USB power isn't lost; if an LED 'snake' light is plugged in it doesn't go out — it's just the connections with the stick and drive. All fans are whirring away, and optical drives still open. What else? I've recently cleaned a lot of dust out of the PSU, though its fans were operating fine. The capacitors on the mobo all seem level. The system had been off for a couple of months whilst I was away, and I dimly recall one or two system freezes earlier in the year that didn't recur after fans were cleaned and more downtime than usual allowed for. The system has no extra cards, two optical drives and one internal hard drive, so it shouldn't be drawing undue power. There's a case fan in there and a fan cradle attached to the hard drive.

A slight sudden voltage dip, particularly on the 12V rail, would easily explain the freezes; it wouldn't even be noticed by mechanical components, but the RAM and processor require more reliable power feed.

It's been a good system. It's roughly my second (since in the course of upgrades I built an entirely separate box from parts, it's a real stretch to claim otherwise: the floppy drive is the only original component... and that was itself the only non-new component when the first box was built.) Paired with Windows 2000, it takes a shot at anything asked of it — it runs jEdit so that the interface is responsive enough to be usable, as a rough benchmark. Video encoding is the only thing that's really a strain. Compared to most other systems, though, it isn't responsive and anything current offers a major upgrade.

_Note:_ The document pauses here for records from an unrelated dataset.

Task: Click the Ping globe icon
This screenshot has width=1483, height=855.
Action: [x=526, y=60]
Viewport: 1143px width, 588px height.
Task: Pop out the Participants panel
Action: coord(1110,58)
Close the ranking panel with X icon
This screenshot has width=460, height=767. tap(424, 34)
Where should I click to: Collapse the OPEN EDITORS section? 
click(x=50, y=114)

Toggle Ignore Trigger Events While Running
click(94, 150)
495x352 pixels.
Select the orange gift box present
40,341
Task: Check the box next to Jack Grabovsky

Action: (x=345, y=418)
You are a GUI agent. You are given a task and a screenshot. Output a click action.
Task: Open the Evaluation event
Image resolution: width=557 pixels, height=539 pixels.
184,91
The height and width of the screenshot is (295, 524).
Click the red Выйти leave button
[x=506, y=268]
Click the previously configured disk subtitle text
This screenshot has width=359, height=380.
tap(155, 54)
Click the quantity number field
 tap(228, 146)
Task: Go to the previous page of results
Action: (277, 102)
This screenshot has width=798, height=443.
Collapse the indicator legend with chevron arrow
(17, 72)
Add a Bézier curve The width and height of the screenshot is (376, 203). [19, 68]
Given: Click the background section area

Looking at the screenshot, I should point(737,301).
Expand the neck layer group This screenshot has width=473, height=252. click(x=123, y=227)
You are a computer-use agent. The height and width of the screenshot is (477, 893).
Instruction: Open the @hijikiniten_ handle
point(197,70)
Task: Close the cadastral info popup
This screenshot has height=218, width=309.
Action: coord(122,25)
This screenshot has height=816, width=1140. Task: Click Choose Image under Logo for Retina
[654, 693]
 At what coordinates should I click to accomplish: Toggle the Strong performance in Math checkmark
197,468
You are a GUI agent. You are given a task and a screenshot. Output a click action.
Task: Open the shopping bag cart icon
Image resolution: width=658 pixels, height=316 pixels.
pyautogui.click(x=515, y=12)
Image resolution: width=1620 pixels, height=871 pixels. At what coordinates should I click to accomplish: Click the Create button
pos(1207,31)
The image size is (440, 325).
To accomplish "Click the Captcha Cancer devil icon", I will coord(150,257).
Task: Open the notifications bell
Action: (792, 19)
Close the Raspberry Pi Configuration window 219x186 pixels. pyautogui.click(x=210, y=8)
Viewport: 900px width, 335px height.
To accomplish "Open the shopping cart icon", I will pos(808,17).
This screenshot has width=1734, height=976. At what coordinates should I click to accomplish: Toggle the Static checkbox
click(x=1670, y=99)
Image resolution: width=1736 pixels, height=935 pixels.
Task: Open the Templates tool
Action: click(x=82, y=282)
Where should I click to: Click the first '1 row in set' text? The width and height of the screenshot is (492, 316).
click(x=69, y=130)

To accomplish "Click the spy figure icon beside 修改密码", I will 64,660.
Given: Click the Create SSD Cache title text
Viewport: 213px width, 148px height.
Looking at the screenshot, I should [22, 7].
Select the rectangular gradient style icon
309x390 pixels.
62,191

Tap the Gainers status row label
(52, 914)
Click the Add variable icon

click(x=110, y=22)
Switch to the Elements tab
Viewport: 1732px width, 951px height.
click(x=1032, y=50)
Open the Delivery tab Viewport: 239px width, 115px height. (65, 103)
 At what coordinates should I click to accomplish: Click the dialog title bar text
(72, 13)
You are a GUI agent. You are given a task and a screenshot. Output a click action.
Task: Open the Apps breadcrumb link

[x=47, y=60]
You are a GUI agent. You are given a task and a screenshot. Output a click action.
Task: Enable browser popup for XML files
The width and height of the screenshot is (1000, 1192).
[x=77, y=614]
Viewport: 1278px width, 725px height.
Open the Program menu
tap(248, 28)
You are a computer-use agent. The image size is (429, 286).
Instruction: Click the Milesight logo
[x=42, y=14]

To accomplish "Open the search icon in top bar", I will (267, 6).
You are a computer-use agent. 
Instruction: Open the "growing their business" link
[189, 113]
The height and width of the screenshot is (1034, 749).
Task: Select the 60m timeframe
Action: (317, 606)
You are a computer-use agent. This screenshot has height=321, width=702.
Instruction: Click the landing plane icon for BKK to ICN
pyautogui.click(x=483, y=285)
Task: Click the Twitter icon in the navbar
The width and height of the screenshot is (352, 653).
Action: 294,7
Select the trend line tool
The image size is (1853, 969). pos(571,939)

I haven't gone for an entirely baseline system. Dell's barest bones box is a Celeron / 512Mb / 160Gb / DVD-RW for 165 including delivery (okay, you could shave fractionally more off with just a CD-RW, I suppose...) For 90 more, you double the hard drive and memory and get a dual core processor. And naturally, this won't be running Vista, which is another factor in the decision to start over: XP systems are thinner on the ground these days, as Microsoft try to railroad business customers towards a new OS with many proven teething problems. Dell, like other big system-builders, is fighting to continue offering XP because professionals fail to see the point in spending more on hardware for little perceived extra benefit and a slew of OS support issues. XP flies on hardware that Vista considers a bare minimum; it's perfectly usable on the ~800MHz/256Mb Thinkpad I'm typing on.

One step behind is a good policy with Microsoft operating systems, though I can't see Vista ever being as warmly regarded as NT5/5.1 — by now, XP is a known entity, coming of age with SP2, with workarounds for annoyances such as activation and administrator passwords long in place.

Most of all though, I'm just hoping this system will be quieter, have a reasonable PSU and run stably.